◆ INFORMATION SHOWN ◆
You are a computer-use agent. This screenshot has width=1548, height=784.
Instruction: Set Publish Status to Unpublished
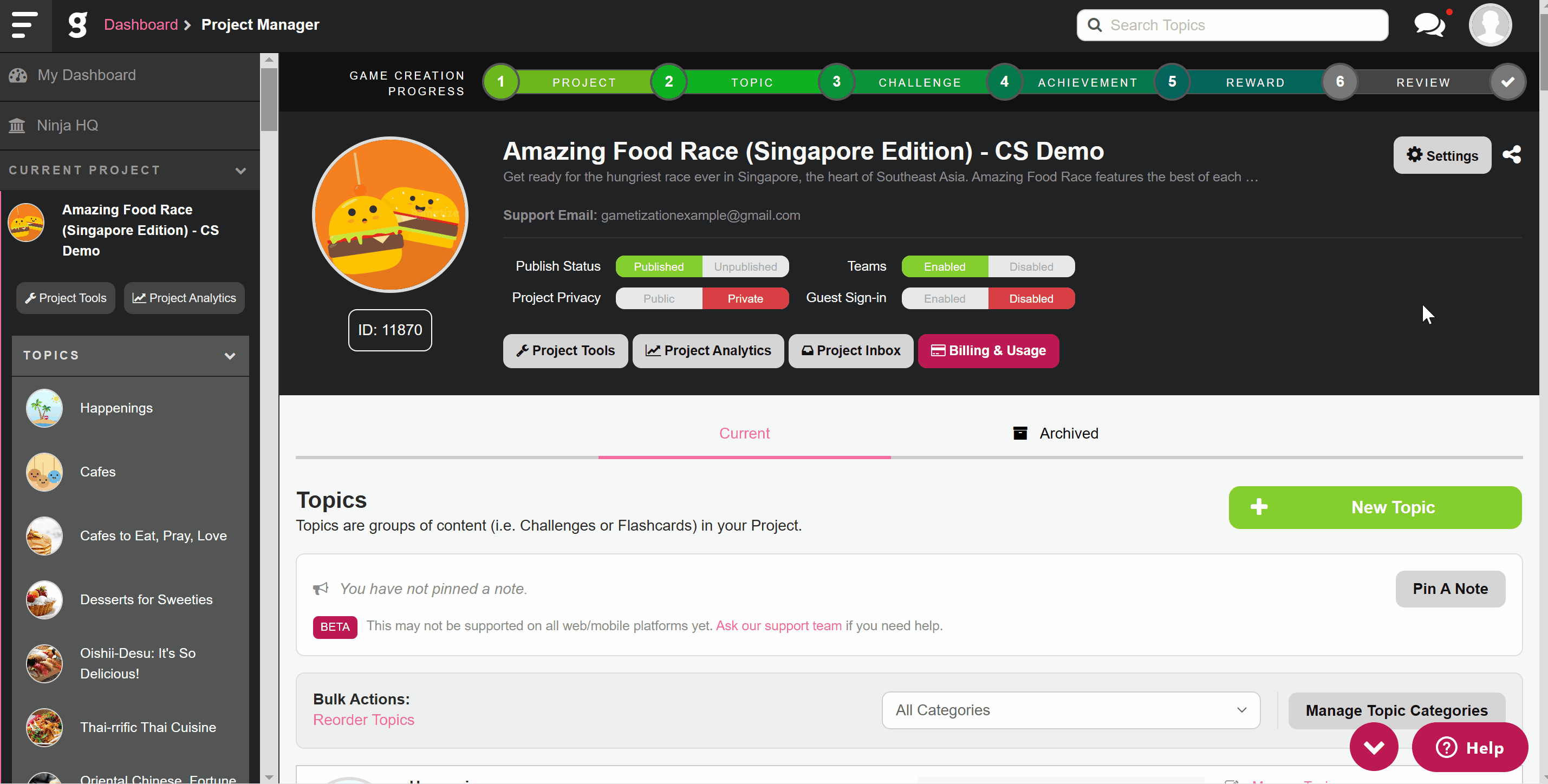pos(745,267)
---
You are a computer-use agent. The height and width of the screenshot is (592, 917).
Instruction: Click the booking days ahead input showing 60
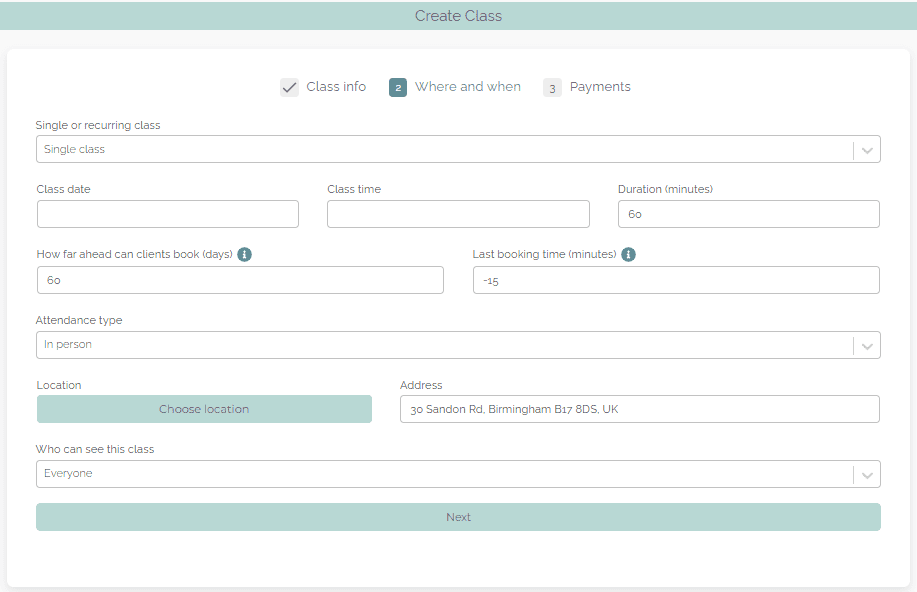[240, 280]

◆ BRIEF ◆
Show every line in the records above that contains the word "agent".

◆ SOLUTION TO THIS EXERCISE ◆
You are a computer-use agent. This screenshot has width=1548, height=784.
You are a computer-use agent. The height and width of the screenshot is (592, 917).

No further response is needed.